From 2009 to 2017 Kurz sat on the Board of Governors of Acta Materialia Inc. He has also served on advisory committees of the Montanuniversität Leoben and the Max‑Planck‑Institute for Iron Research in Düsseldorf, Germany. Germany. Further he
participated in the development of Materials Science and Engineering at the new (2004) Cyprus University of Technology (CUT) at Limassol.

==Research==
Kurz’s research elucidates the growth of microstructures, combining experiment and theory. He has examined dendritic, peritectic and eutectic solidification, micro‑segregation and solid‑state transformation kinetics, collaborating closely with Rohit Trivedi of Iowa State University.

He has also investigated solidification‑processing techniques including continuous casting of steel, welding, laser treatment, rapid solidification, single‑crystal casting, directional solidification and epitaxial single‑crystal laser repair.
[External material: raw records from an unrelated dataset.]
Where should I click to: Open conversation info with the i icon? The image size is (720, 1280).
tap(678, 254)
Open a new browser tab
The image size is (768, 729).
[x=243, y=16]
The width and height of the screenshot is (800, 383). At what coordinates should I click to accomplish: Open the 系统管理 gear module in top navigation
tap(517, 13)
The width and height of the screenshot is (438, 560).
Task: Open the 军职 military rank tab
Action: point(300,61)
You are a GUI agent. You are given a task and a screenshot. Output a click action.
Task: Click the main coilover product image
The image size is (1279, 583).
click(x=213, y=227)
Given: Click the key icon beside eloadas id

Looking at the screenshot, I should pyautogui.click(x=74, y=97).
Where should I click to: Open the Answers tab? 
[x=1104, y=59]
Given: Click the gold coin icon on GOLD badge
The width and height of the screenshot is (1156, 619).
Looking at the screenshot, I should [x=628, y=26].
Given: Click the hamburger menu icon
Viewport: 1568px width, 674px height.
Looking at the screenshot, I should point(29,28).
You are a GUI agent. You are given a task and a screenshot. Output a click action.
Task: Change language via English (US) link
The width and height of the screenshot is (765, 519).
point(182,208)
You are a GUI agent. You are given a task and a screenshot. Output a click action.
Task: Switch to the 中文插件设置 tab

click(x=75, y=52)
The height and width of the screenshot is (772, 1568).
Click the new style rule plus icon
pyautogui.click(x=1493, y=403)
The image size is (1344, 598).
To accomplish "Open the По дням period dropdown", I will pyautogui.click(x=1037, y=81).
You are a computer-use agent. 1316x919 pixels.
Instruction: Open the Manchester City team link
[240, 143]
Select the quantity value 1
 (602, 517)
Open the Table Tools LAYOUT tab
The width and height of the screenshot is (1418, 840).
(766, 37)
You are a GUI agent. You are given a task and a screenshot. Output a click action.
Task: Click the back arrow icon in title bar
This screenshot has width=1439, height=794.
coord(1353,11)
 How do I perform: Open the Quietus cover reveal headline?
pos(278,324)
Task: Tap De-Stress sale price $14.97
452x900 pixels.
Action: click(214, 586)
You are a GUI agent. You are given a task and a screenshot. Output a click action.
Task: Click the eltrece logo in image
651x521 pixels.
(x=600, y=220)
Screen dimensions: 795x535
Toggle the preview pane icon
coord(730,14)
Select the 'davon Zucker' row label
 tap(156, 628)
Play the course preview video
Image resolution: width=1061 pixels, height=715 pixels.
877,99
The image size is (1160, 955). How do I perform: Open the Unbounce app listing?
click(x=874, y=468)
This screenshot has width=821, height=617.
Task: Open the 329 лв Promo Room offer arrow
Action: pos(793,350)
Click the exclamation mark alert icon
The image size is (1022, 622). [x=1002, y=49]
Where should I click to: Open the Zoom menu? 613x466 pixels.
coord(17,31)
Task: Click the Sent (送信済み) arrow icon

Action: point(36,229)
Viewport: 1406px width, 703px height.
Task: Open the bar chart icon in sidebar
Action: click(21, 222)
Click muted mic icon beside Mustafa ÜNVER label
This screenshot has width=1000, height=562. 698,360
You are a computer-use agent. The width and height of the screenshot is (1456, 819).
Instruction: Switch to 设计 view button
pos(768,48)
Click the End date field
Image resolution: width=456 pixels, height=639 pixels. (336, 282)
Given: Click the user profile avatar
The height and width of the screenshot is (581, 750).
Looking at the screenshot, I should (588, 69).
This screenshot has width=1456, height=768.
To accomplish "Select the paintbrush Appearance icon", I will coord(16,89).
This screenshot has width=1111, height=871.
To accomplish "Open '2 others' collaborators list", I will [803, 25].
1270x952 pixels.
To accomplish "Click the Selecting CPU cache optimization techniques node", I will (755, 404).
His work underpins microstructure modelling in additive manufacturing.

==Awards and recognition==
- Bruce Chalmers Award of The Minerals, Metals and Materials Society, USA
- European Materials Medal of FEMS
- Médaille Bastien Guillet, Société Française de Métallurgie et des Matériaux (SF2M), France
- ISI Highly Cited Researcher
- Heyn Memorial Medal of the German Society for Materials Science
- Luigi Losana Gold Medal of the Associazione Italiana di Metallurgia
- Albert Sauveur Achievement Award of ASM International
- John Hunt Medal, IoM3 – The Institute of Materials, Minerals and Mining, London
- Visiting professor at Brunel University London
- Honorary Member, Iron and Steel Institute of Japan
- Corresponding member, Austrian Academy of Sciences

==Selected publications==
- Trivedi, R. (1994). "Dendritic growth"
- Gäumann, M. (2001). "Single-crystal laser deposition of superalloys: processing–microstructure maps"
- Kurz, W. (2001). "Solidification Microstructure-Processing Maps: Theory and Application"
- Lima, Milton (2002). "Massive transformation and absolute stability"
- Dobler, S (2004). "Peritectic coupled growth"
- Wang, N (2004). "Solidification cracking of superalloy single- and bi-crystals"
- Kurz, Wilfried (2019). "Progress in modelling solidification microstructures in metals and alloys: dendrites and cells from 1700 to 2000"
- Kurz, Wilfried (2021). "Progress in modelling solidification microstructures in metals and alloys. Part II: dendrites from 2001 to 2018"

==Books==
- Kurz, Wilfried; Sahm, P.R. (1975). Gerichtet erstarrte eutektische Werkstoffe, Springer, Berlin 345 pp.
- Mercier, Jean-Pierre ; Kurz, W.; Zambelli, G. (2002). Introduction à la Science des Matériaux, 3ème édition, PPUR, Switzerland 497 pp.
- Kurz, Wilfried; Fisher, D.J.; Rappaz, M. (2023). Fundamentals of Solidification. 5th revised edition, Trans Tech Publications, Switzerland 359 pp.
- Kurz, Wilfried; Fisher, D.J.; Rappaz, M. (2023). Fundamentals of Solidification – Solutions Manual, Trans Tech Publications, Switzerland 84 pp.